• _Task prompt_
In your answer, repeat each line of the data exactly.

• _Stored data_
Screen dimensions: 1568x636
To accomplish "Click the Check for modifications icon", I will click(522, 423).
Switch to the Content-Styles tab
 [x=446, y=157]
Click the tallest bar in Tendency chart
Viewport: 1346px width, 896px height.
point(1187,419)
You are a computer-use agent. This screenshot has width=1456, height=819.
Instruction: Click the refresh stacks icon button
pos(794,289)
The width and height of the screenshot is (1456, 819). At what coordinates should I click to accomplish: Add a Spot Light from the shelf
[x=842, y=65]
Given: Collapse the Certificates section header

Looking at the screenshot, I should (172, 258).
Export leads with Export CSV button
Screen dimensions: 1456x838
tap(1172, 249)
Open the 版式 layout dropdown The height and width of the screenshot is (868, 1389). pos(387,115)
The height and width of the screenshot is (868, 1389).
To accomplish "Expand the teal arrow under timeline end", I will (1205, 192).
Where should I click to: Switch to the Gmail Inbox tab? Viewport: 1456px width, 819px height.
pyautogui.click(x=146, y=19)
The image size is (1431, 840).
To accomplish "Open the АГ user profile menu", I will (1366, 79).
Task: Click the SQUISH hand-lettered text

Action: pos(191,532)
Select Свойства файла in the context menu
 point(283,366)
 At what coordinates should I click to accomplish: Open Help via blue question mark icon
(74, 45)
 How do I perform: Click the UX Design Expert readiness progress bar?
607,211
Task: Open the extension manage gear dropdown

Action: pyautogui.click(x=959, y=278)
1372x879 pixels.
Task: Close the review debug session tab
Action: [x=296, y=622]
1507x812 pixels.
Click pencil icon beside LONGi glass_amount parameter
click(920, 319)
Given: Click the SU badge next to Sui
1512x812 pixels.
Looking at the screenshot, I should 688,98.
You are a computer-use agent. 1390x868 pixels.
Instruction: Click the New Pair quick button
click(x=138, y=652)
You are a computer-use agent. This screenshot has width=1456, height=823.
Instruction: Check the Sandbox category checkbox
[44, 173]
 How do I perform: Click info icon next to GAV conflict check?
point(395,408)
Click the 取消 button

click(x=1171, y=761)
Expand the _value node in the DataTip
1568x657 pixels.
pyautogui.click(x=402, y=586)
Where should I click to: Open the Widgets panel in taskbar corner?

• _Problem solution_
Screen dimensions: 1568x636
To accomplish "Click the Check for modifications icon", I will click(522, 423).
Switch to the Content-Styles tab
 [x=446, y=157]
Click the tallest bar in Tendency chart
Viewport: 1346px width, 896px height.
point(1187,419)
You are a computer-use agent. This screenshot has width=1456, height=819.
Instruction: Click the refresh stacks icon button
pos(794,289)
The width and height of the screenshot is (1456, 819). At what coordinates should I click to accomplish: Add a Spot Light from the shelf
[x=842, y=65]
Given: Collapse the Certificates section header

Looking at the screenshot, I should (172, 258).
Export leads with Export CSV button
Screen dimensions: 1456x838
tap(1172, 249)
Open the 版式 layout dropdown The height and width of the screenshot is (868, 1389). pos(387,115)
The height and width of the screenshot is (868, 1389).
To accomplish "Expand the teal arrow under timeline end", I will (1205, 192).
Where should I click to: Switch to the Gmail Inbox tab? Viewport: 1456px width, 819px height.
pyautogui.click(x=146, y=19)
The image size is (1431, 840).
To accomplish "Open the АГ user profile menu", I will (1366, 79).
Task: Click the SQUISH hand-lettered text

Action: pos(191,532)
Select Свойства файла in the context menu
 point(283,366)
 At what coordinates should I click to accomplish: Open Help via blue question mark icon
(74, 45)
 How do I perform: Click the UX Design Expert readiness progress bar?
607,211
Task: Open the extension manage gear dropdown

Action: pyautogui.click(x=959, y=278)
1372x879 pixels.
Task: Close the review debug session tab
Action: [x=296, y=622]
1507x812 pixels.
Click pencil icon beside LONGi glass_amount parameter
click(920, 319)
Given: Click the SU badge next to Sui
1512x812 pixels.
Looking at the screenshot, I should 688,98.
You are a computer-use agent. 1390x868 pixels.
Instruction: Click the New Pair quick button
click(x=138, y=652)
You are a computer-use agent. This screenshot has width=1456, height=823.
Instruction: Check the Sandbox category checkbox
[44, 173]
 How do I perform: Click info icon next to GAV conflict check?
point(395,408)
Click the 取消 button

click(x=1171, y=761)
Expand the _value node in the DataTip
1568x657 pixels.
pyautogui.click(x=402, y=586)
Where should I click to: Open the Widgets panel in taskbar corner?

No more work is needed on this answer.